Da recessão

Há mais de cem anos os teóricos e ideólogos do comunismo vêm divulgando e defendendo o ponto de vista que o crime teria como causa unica e exclusiva o fenômeno econômico. Grandes e acalorados debates foram travados, mas, como se martelava constantemente na mesma tecla, tornou-se quase um dogma essa tese.

Hoje em dia, após a queda do muro de Berlim e o consequente desmoronamento do comunismo, a matéria volta a ser examinada, e em inúmeros Congressos sobre Direito Penal e Criminologia, realizados através do mundo, já se fala sobre o surgimento de um “neolombrosianismo” e da interferência de vários outros fatores para o surgimento do fenômeno “crime”.

Clovis Bevilacqua, o grande jurista brasileiro, escreveu e provou com dados estatísticos incontestáveis, em seu livro “Criminologia”, que a criminalidade no nordeste diminuía consideravelmente na época em que a região era assolada pela seca e grande parte da população achava-se mergulhada na mais extrema miséria.

Com efeito, o nordestino, fraco e combalido pela fome, não tinha ânimo para assaltar, roubar, praticar estelionatos, e, muito menos, para cometer estupros e outros crimes sexuais.

Além disso, não há apenas crimes contra o patrimônio: podemos citar os criminosos loucos; os autores de crimes políticos; os fanáticos, que cometem crimes religiosos; os apaixonados, com seus crimes passionais; os cleptomaníacos, que, independentemente de sua condição econômica, descambam incontrolavelmente para furtos; os tarados sexuais, etc., etc.

Mas, dentro da área dos crimes patrimoniais, já se acha provado cabalmente pela criminologia moderna, que não é a pobreza a maior causadora da criminalidade. É a recessão econômica.

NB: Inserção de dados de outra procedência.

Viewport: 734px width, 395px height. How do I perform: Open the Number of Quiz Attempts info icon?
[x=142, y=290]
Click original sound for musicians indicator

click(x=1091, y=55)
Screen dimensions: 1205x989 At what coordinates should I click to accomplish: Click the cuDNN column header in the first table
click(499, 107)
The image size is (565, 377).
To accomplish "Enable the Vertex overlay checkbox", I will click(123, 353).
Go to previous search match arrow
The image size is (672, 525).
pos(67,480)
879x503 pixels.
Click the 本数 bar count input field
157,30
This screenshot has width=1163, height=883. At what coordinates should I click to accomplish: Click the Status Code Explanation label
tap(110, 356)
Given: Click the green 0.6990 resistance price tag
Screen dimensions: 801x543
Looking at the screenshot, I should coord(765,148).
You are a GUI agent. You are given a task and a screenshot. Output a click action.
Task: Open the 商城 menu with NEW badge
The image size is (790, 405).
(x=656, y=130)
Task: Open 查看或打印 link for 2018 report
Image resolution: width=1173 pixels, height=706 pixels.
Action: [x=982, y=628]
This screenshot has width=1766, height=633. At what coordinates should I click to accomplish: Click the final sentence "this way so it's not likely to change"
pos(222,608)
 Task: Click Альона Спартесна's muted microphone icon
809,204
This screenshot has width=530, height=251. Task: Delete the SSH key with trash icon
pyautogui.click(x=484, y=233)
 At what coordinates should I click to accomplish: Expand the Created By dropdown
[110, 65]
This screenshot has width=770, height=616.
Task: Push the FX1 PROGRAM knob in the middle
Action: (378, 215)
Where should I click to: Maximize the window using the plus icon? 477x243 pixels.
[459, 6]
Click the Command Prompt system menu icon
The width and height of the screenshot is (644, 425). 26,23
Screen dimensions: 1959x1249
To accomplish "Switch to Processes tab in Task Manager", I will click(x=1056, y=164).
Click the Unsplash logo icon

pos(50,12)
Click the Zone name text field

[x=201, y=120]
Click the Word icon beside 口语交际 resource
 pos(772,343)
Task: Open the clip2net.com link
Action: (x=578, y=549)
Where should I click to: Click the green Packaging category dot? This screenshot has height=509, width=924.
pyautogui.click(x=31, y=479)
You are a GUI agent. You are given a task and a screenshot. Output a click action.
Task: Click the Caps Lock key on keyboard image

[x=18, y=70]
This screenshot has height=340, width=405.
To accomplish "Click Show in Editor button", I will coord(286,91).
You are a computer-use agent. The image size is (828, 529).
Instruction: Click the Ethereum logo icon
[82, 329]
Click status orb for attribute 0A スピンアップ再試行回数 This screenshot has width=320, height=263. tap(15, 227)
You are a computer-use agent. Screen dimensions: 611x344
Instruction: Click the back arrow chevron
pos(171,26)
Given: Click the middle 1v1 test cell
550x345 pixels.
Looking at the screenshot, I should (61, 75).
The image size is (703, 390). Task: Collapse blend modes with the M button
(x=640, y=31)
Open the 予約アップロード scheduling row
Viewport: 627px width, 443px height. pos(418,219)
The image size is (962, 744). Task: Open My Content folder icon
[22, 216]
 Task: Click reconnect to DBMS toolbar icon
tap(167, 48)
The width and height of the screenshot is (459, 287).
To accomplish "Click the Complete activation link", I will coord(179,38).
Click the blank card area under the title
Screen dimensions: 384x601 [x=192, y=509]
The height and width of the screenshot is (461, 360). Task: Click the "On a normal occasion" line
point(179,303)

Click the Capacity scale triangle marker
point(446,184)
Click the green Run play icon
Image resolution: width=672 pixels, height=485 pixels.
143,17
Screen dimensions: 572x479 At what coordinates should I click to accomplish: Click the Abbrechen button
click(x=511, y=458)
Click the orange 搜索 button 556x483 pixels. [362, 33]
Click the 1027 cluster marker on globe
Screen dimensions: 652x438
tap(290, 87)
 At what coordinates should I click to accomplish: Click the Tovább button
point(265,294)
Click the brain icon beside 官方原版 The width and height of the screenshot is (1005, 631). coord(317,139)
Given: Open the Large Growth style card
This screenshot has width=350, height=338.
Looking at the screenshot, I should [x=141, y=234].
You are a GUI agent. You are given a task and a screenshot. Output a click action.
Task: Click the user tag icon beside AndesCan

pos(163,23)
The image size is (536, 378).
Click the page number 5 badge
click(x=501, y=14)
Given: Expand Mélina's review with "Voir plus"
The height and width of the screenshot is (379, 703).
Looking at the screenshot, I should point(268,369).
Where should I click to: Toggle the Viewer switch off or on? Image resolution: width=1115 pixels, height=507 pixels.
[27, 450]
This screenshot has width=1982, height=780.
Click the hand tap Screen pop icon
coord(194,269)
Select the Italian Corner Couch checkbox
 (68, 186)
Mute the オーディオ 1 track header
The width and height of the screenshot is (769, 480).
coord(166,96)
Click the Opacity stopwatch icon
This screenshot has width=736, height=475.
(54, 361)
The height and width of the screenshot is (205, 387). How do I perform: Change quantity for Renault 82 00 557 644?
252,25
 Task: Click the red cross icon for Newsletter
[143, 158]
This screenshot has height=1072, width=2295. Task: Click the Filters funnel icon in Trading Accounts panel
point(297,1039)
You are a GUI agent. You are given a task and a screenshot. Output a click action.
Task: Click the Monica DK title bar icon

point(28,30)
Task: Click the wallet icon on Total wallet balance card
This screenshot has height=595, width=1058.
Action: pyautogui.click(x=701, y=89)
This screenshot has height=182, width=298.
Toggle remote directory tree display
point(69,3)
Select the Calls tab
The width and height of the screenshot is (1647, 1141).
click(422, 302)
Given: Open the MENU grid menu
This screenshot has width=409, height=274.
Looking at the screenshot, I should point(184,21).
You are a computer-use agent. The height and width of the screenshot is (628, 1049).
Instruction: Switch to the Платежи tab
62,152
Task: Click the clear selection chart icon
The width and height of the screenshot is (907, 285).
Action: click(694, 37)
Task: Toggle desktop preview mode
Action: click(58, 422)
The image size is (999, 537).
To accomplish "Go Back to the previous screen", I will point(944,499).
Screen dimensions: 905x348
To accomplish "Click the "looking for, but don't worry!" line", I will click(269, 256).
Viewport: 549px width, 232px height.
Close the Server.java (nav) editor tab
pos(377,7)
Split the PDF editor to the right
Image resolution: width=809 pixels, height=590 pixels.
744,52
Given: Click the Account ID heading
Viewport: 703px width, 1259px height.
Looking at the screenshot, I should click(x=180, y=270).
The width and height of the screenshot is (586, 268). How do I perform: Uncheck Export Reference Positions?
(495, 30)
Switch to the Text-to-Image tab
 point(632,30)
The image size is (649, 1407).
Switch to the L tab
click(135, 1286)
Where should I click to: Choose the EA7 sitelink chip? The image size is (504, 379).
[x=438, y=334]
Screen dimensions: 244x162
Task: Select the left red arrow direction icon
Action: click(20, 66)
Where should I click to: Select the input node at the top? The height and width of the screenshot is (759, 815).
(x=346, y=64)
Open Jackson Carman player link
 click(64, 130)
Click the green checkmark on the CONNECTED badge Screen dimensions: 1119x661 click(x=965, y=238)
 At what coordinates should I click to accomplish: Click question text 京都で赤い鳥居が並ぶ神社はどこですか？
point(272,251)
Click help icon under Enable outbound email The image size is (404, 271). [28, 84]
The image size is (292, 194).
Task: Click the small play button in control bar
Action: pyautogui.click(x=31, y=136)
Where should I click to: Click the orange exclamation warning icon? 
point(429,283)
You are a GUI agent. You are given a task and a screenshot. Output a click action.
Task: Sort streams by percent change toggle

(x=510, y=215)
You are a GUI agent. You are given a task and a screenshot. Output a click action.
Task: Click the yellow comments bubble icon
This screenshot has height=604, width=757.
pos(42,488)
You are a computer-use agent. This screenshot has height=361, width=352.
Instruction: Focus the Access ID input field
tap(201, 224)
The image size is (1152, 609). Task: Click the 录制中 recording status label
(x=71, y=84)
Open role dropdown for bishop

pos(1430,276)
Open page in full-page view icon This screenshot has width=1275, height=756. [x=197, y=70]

O indivíduo que conseguiu alcançar na vida um certo padrão de vida – que tem casa, carro, geladeira, televisão, família bem constituída, é acostumado a viajar, gozar férias e ocasionalmente comer em bons restaurantes – prefere matar, roubar, morrer, a regredir em seu “status” social.

Enquanto o pobre, que sempre viveu na favela, privado de toda e qualquer condição de conforto, mergulhado na tristeza e no sofrimento, na maioria das vezes não se sente propenso ao crime, encontrando consolo na religião, no carnaval, e nas pequenas alegrias da vida, aqueloutro, que avançou socialmente, passando a se vestir bem, e já estava habituado a andar de carro, muitas vezes prefere se suicidar, a retornar às suas origens.

Por isso temos visto ultimamente no nosso País assaltos a Bancos e a empresas importantes, em que os assaltantes aparecem devidamente arrumados, com pastas, telefone celular à mão e instrumentos sofisticados para abertura de portas e arrombamento de cofres.

Ora são cometidas fraudes nos computadores, ora são as fraudes nos cartões de crédito, ora vítimas são ludibriadas em caixas eletrônicos, ora mercadorias são desviadas em armazens alfandegários ou em firmas importadoras, através documentos ardilosamente falsificados.

Em todos esses tipos de crimes nota-se o alto nível intelectual dos agentes. Na maioria das vezes são desempregados, homens que trabalhavam no ramo, despedidos por força da recessão econômica, que aplicam no crime tudo aquilo que aprenderam no exercício de suas atividades profissionais.

Chama a atenção, também, o cuidadoso planejamento desses crimes. Tudo é previsto, traçado e elaborado meticulosamente.

E um fator importante a ser analisado é que, como não se trata de criminosos profissionais, às vezes só cometem um ou dois crimes, largando logo em seguida a atividade criminosa. Daí a razão por que dificilmente são encontráveis.

Há alguns anos houve o sequestro de um Diretor do Bradesco, que acabou liberado mediante o pagamento de uma elevada soma de resgate. Nunca se conseguiu descobrir os sequestradores, por mais que fossem procurados. Por que? Possivelmente porque os autores, além de inteligentíssimos e bem preparados, não eram criminosos habituais nem profissionais, tornando-se dificílima ou quase impossível sua identificação.

Neste e em inúmeros casos semelhantes, evidencia-se a atuação de um cérebro lúcido, acostumado a traçar e orientar suas atividades, com experiência e segurança.

Infelizmente, enquanto nosso País – tão grande e tão rico – vive se ajoelhando aos pés do FMI e de outros órgãos internacionais em busca de empréstimos e mais empréstimos, nossa recessão econômica agrava-se, e procura-se combater a elevadíssima taxa de criminalidade através a elaboração de leis e mais leis em profusão.